Le 24 juillet 2026, l'Agence spatiale européenne (ESA) a dévoilé une nouvelle image du centre de la Voie lactée, réalisée à partir des données du télescope spatial Euclid. Cette image, qui allie champ large et haute résolution comme jamais auparavant, a été construite à partir des données d'Euclid, puis enrichie en couleurs grâce à des observations complémentaires réalisées avec la caméra MegaCam, au télescope Canada-France-Hawaï (CFHT). Selon Futura Sciences, cette image est réellement sans précédent, avec ses 6 milliards de pixels et plus de 60 millions d'étoiles répertoriées.

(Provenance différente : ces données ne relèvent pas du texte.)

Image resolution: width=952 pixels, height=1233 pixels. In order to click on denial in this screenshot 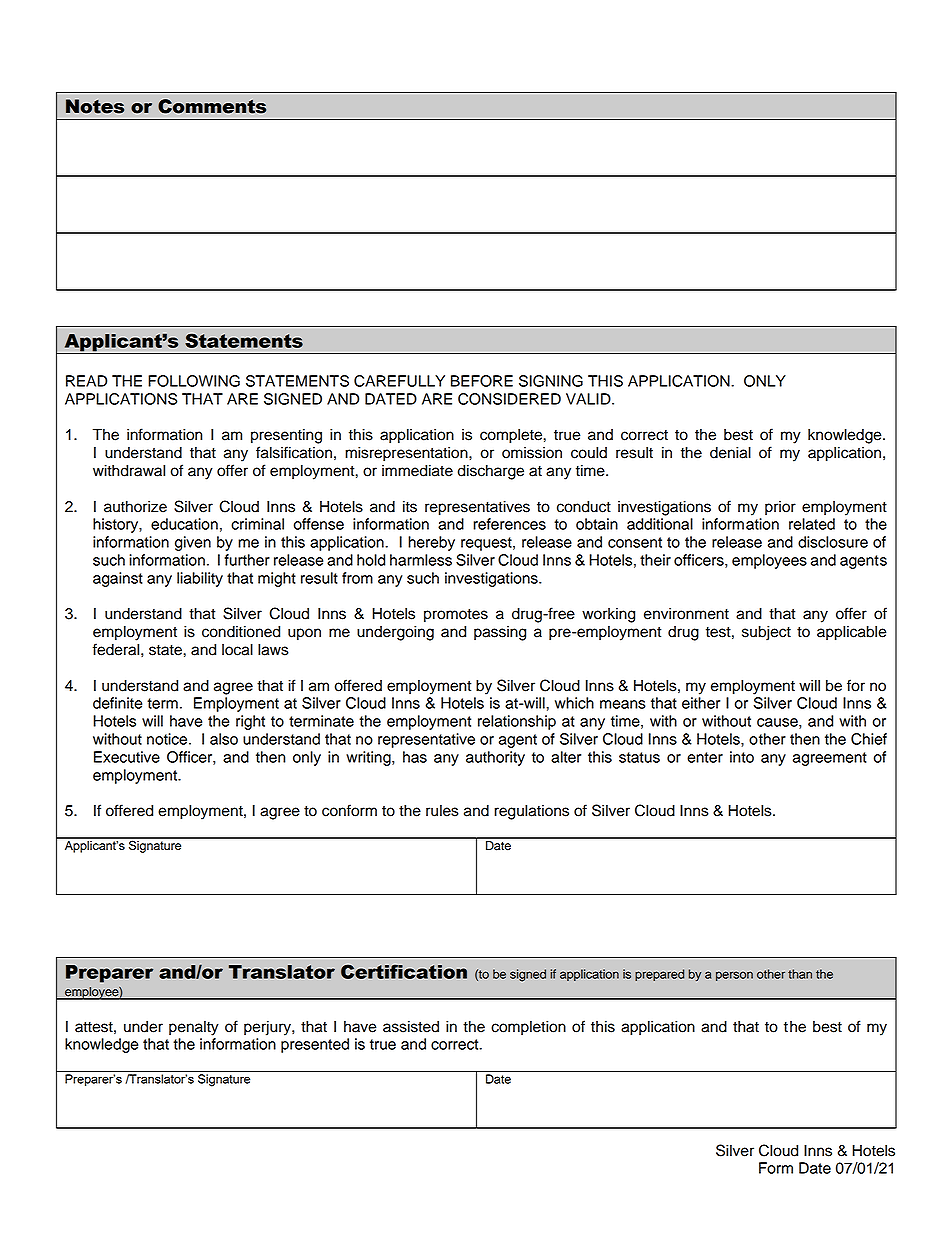, I will do `click(730, 453)`.
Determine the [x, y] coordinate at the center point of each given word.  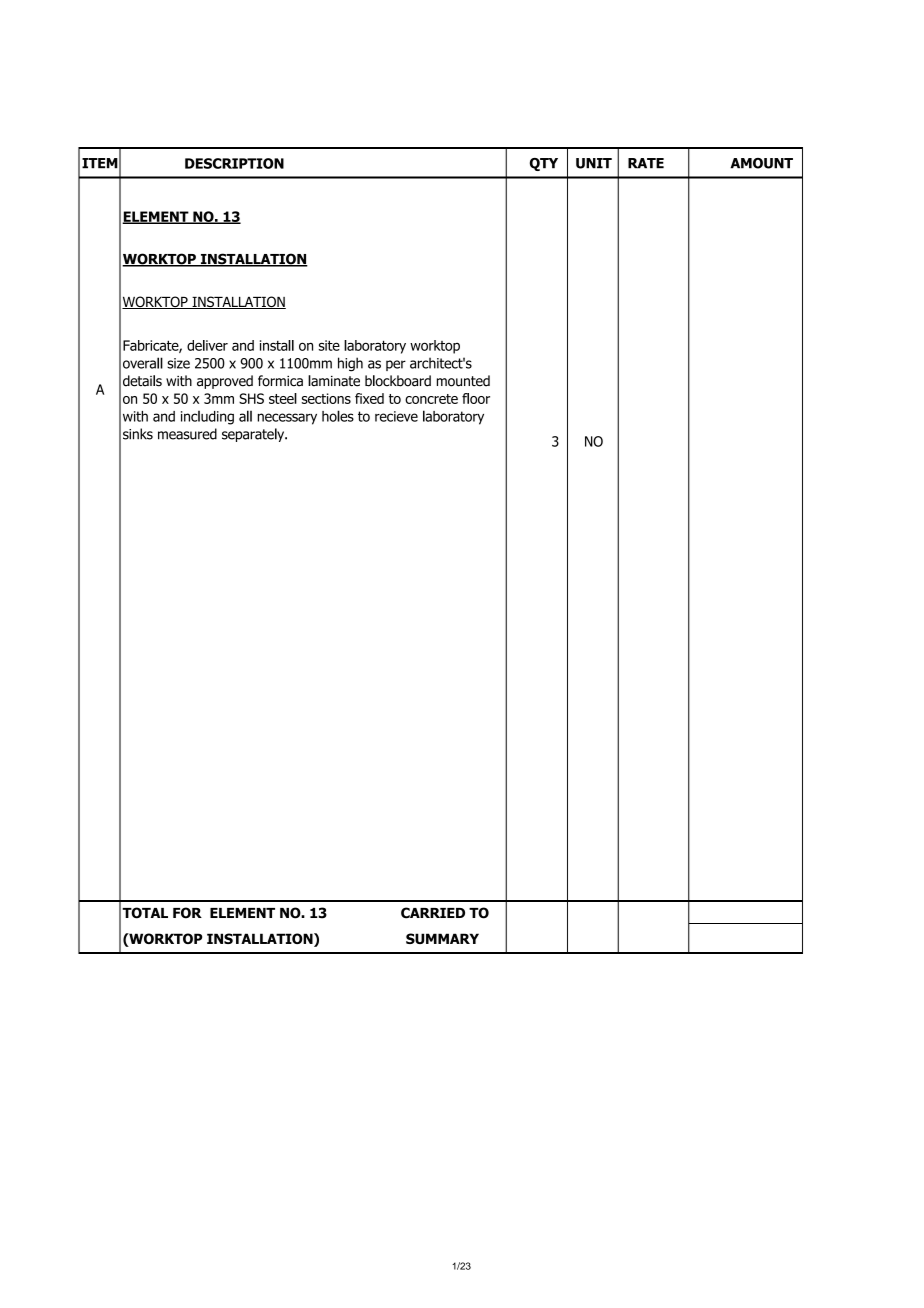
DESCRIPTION [234, 163]
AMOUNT [761, 163]
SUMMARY [442, 938]
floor [476, 398]
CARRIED [433, 913]
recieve [396, 416]
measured [187, 434]
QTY [544, 164]
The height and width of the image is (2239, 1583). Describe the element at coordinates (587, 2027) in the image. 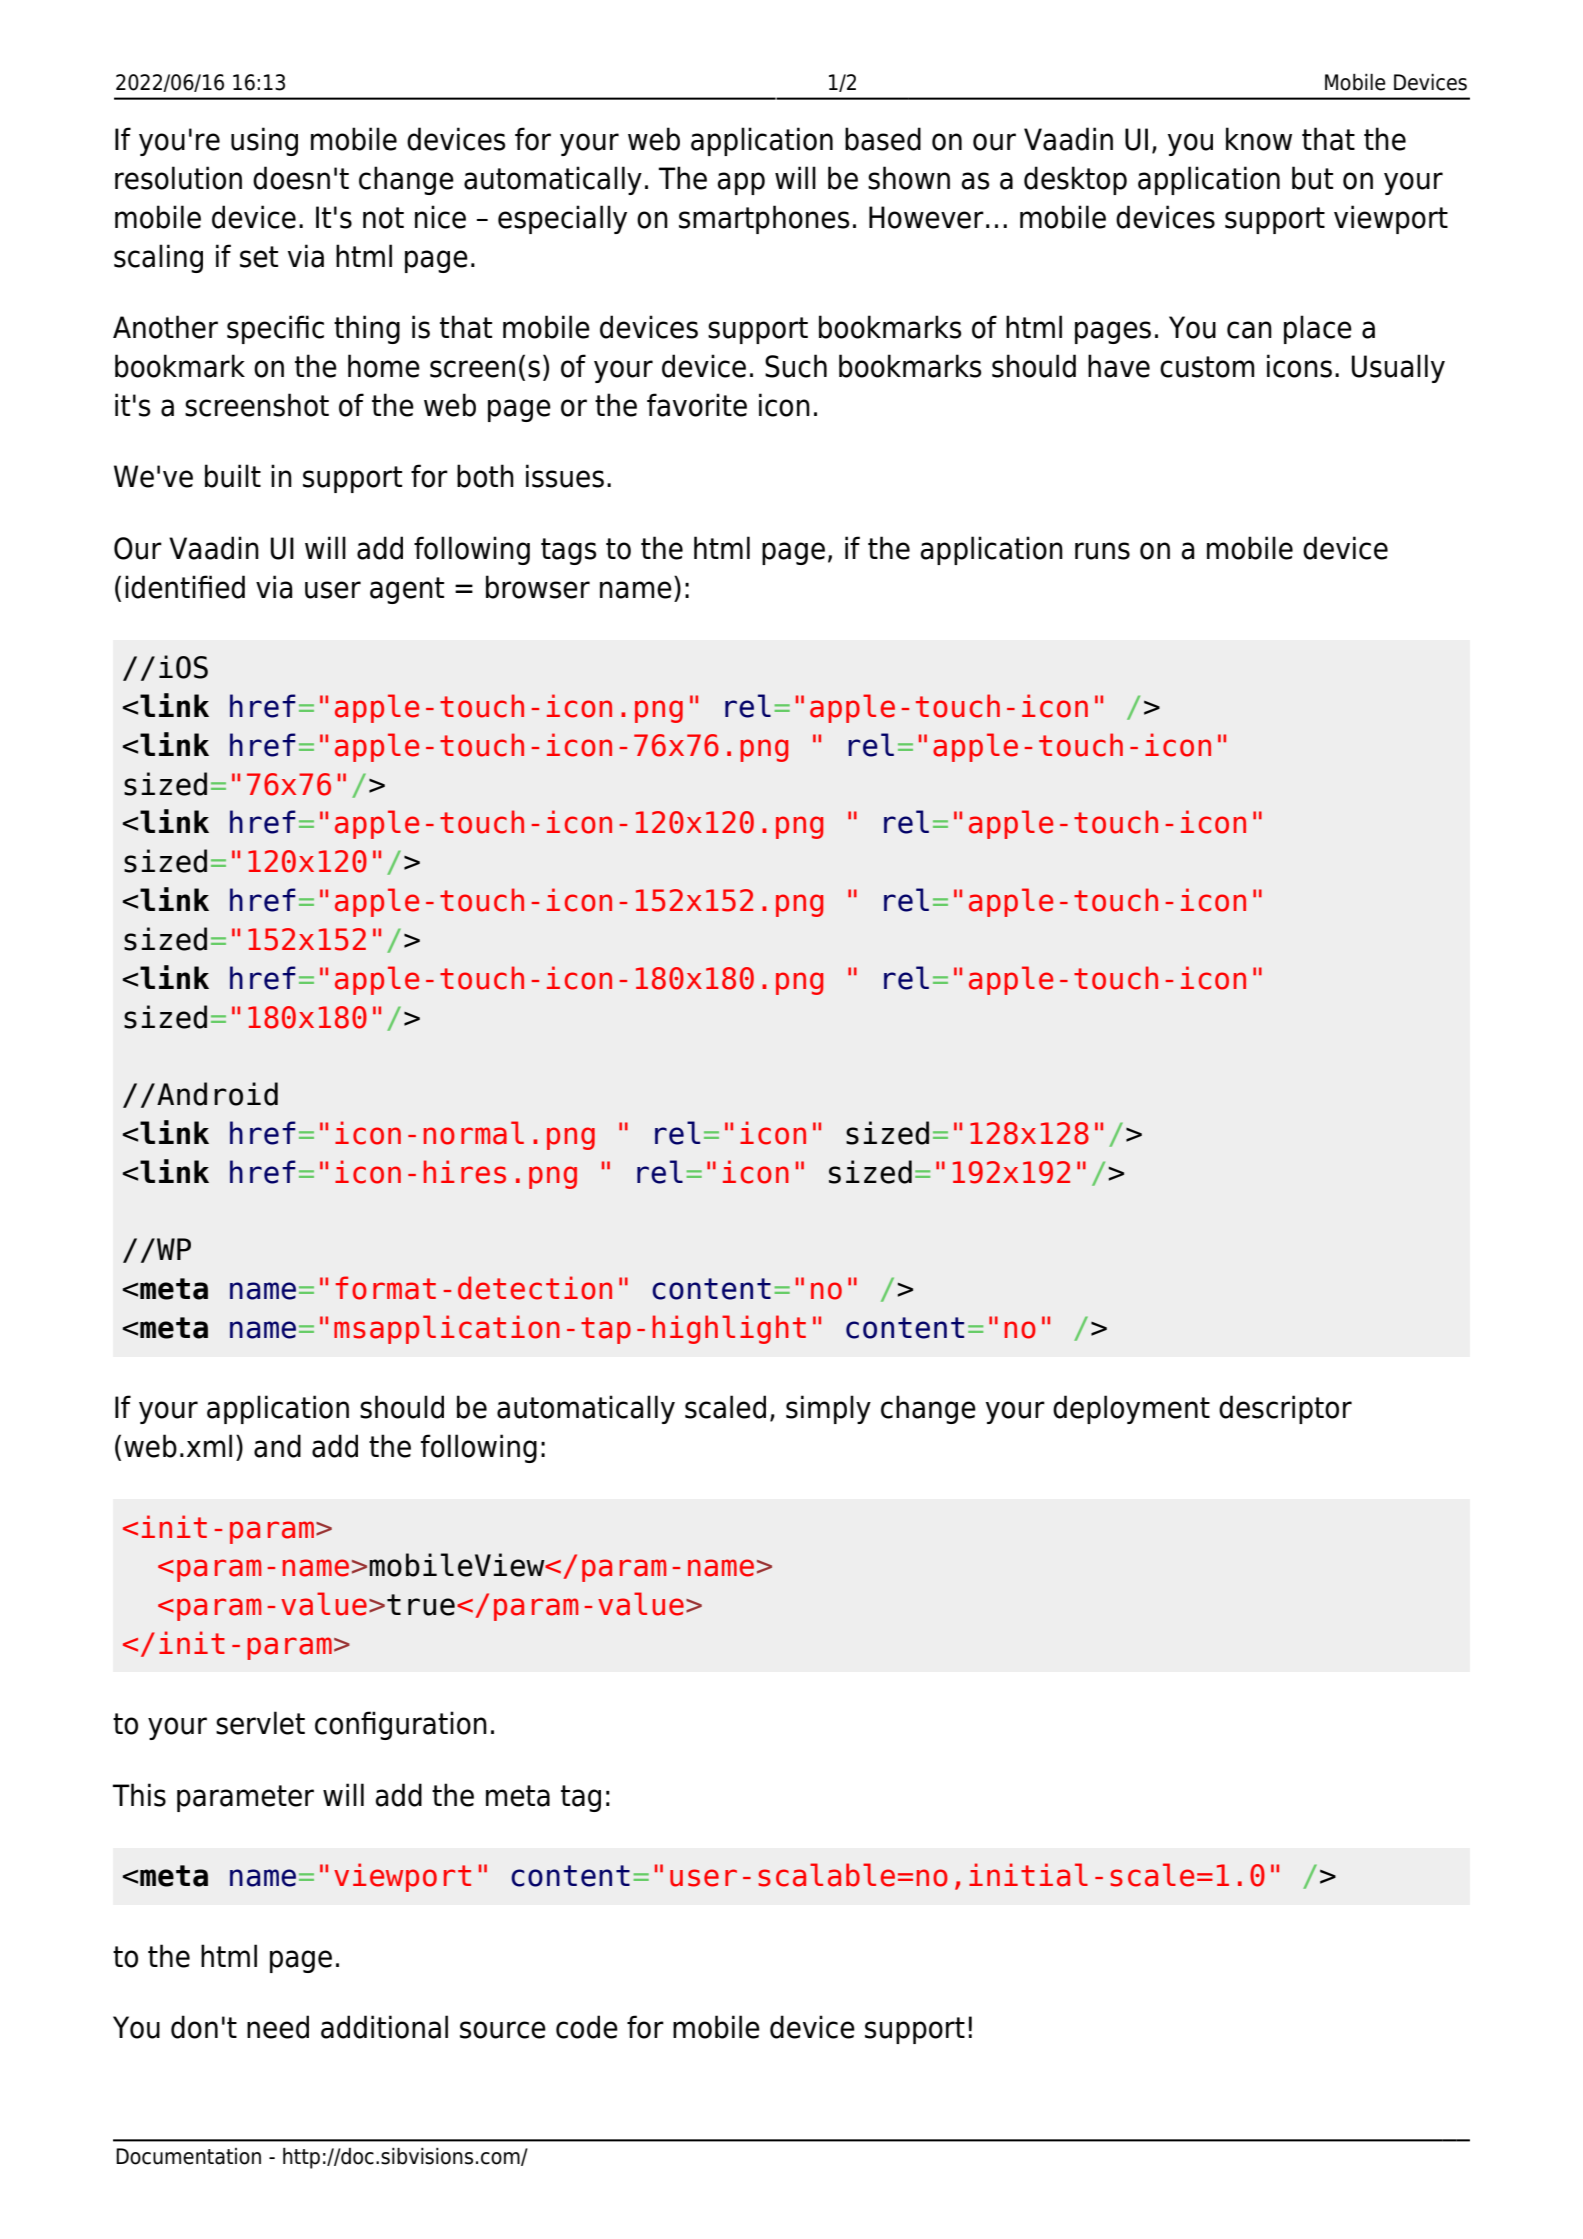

Derrière chaque photographie du ciel se cache en réalité un processus vertigineux d'assemblage, de correction et de recomposition, au point que Jean-Charles Cuillandre, astronome au CEA et membre de la mission Euclid, résume l'opération d'une formule aussi simple qu'évocatrice : « une mosaïque de mosaïques de mosaïques ».
Ce qu'il faut retenir
- L'image du centre de la Voie lactée a été réalisée à partir des données du télescope spatial Euclid et de la caméra MegaCam.
- Elle compte 6 milliards de pixels et plus de 60 millions d'étoiles répertoriées.
- Le processus de création de cette image a nécessité plusieurs centaines d'heures de traitement.
Le processus de création de l'image
Contrairement à ce que l'on pourrait imaginer, « cette image n'a pas été obtenue par Euclid en une seule prise de vue », tient à préciser l'astronome. Le télescope spatial Euclid ne possède pas un capteur unique, mais est composé de 36 capteurs différents, pour un total de 610 millions de pixels. Chacun de ces 36 capteurs est lu par quatre sorties électroniques séparées, ce qui signifie que chaque image est en réalité composée de 144 petits morceaux distincts.
Le premier défi consiste donc à harmoniser tous ces morceaux entre eux, pour que l'image finale ne révèle aucune trace de cette fragmentation technique. Un travail de fourmi, invisible, mais indispensable. Le problème des trous dans le puzzle est également présent, car entre les capteurs, il existe forcément de minuscules espaces vides, qui laissent des trous dans l'image du ciel.
La combinaison des images
La solution employée est aussi simple qu'élégante : le télescope prend plusieurs photos successives, en se décalant très légèrement à chaque fois. Un peu comme si l'on photographiait un paysage avec un appareil photo dont le viseur comporterait des zones aveugles, en déplaçant très légèrement l'appareil à chaque cliché pour combler les trous laissés par le précédent.
Le vrai défi ne réside pas dans la prise de vue elle-même, mais dans l'assemblage final. Recoller ces images en une seule doit se faire avec une précision absolue. La moindre imperfection, tel un léger décalage, une différence de luminosité, trahirait immédiatement l'origine artificielle de l'assemblage.
Comme le rapporte Futura Sciences, cette image du centre galactique résulte donc d'un empilement de défis techniques à plusieurs niveaux : « l'assemblage de dizaines de capteurs individuels au sein d'une même caméra, l'assemblage de plusieurs prises de vue décalées pour combler les trous entre ces capteurs, puis l'assemblage de plusieurs champs du ciel pour former une image plus large, le tout complété par l'ajout de données de couleur provenant d'un second télescope ».